***** Texte proposé

Mes chers collègues, il n’y a plus de place pour les réponses trop simplistes et la recherche permanente de boucs émissaires – ce qui évite du reste de regarder la réalité en face. Évidemment ces fractures, ces tensions et ces contradictions ne se régleront pas en un jour. Mais cela ne doit pas nous empêcher de tout mettre en oeuvre pour les régler quand même. Aujourd’hui nous sommes réunis pour poser les fondations d’une société plus à même d’engendrer elle-même les réponses à ses propres difficultés.
Cela a été dit, ce projet de loi est la traduction législative des décisions prises lors des trois comités interministériels consacrés à l’égalité et à la citoyenneté. Il s’inscrit dans un tout cohérent, aussi large dans son champ d’application que dans ses ambitions.
De nombreux députés, quels que soient leurs domaines de prédilection, se sont intéressés à ce texte. Étant donné le nombre important de sujets traités, la constitution d’une commission spéciale a été la réponse adéquate, permettant de mobiliser des parlementaires de toutes les commissions et de travailler dans de bonnes conditions.
Ainsi, nous avons pu organiser quatre tables rondes, sur la jeunesse, le logement, la politique de la ville et les discriminations. Le Défenseur des droits, Jacques Toubon, et l’historien Patrick Weil nous ont éclairés de leurs expériences et de leurs réflexions. Parallèlement, les rapporteurs ont réalisé plus de 200 auditions afin d’enrichir le projet de loi. La commission spéciale s’est réunie pendant plus de trente-trois heures et a examiné 1 063 amendements. En tant que présidente, je tiens à saluer la présence des ministres, qui ont largement participé à nos débats, ainsi que le travail des rapporteurs, Valérie Corre, Philippe Bies, Marie-Anne Chapdelaine et Razzy Hammadi.

**********
***** Données fournies

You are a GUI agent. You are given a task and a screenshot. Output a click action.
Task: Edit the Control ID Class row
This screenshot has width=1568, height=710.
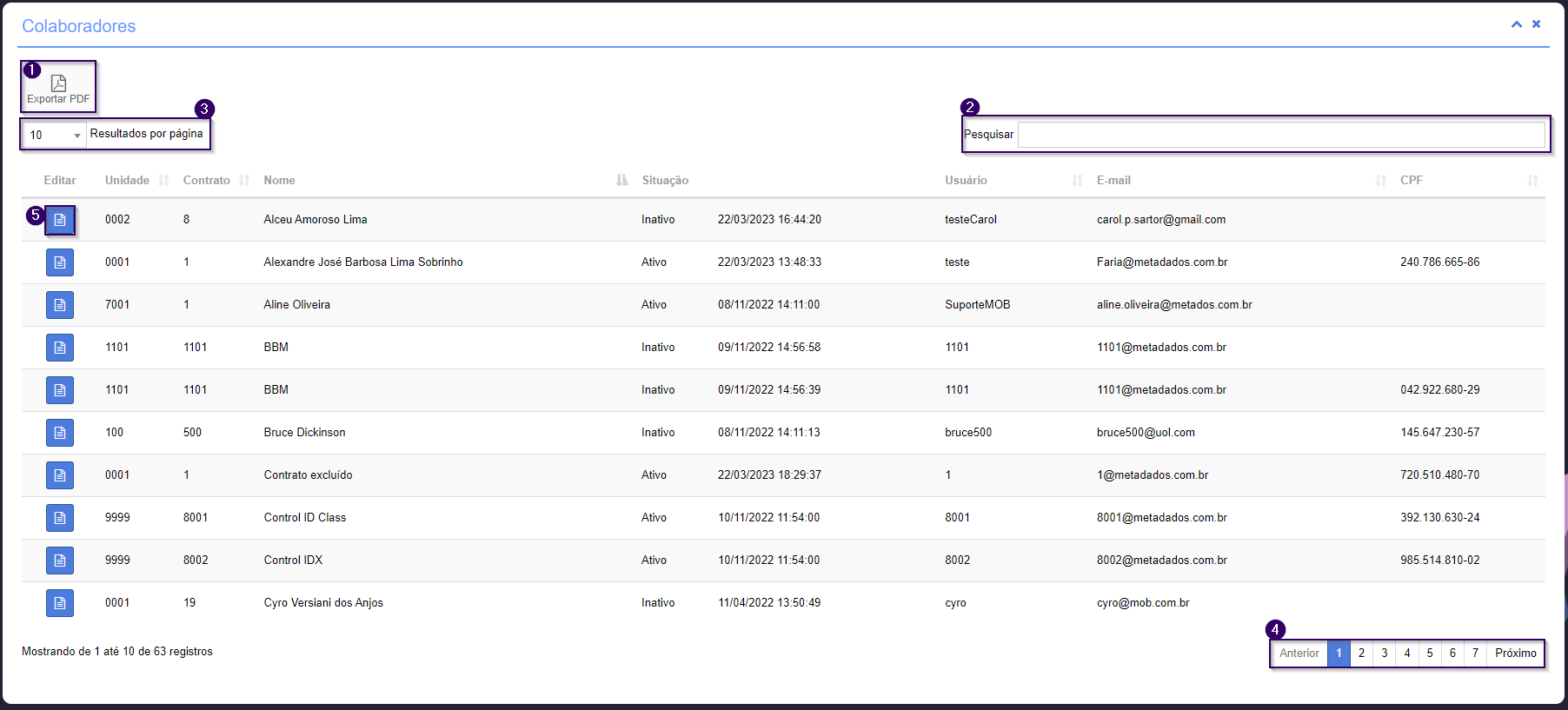[x=60, y=518]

**********

- **Travail à faire**
**1)** Pouvez-vous recopier le discours sur le projet de loi égalité et citoyenneté en commençant par « Mes chers collègues, il » et en poursuivant jusqu'à « dans ses ambitions. », en substituant « conseils interministériels » à « comités interministériels » ?
**2)** Répondez à ces questions sur le discours sur le projet de loi égalité et citoyenneté :
(a) Lors de combien de comités interministériels ont été prises les décisions que traduit le projet de loi ?
(b) Qu'est-ce qui a fait de la constitution d'une commission spéciale la réponse adéquate ?
(c) Combien d'amendements la commission spéciale a-t-elle examinés ?
Appuyez-vous uniquement sur le texte proposé.

- **Réponses aux exercices**
**1)**
Mes chers collègues, il n’y a plus de place pour les réponses trop simplistes et la recherche permanente de boucs émissaires – ce qui évite du reste de regarder la réalité en face. Évidemment ces fractures, ces tensions et ces contradictions ne se régleront pas en un jour. Mais cela ne doit pas nous empêcher de tout mettre en oeuvre pour les régler quand même. Aujourd’hui nous sommes réunis pour poser les fondations d’une société plus à même d’engendrer elle-même les réponses à ses propres difficultés.
Cela a été dit, ce projet de loi est la traduction législative des décisions prises lors des trois conseils interministériels consacrés à l’égalité et à la citoyenneté. Il s’inscrit dans un tout cohérent, aussi large dans son champ d’application que dans ses ambitions.

**2)**
(a) Trois.
(b) Le nombre important de sujets traités.
(c) 1 063.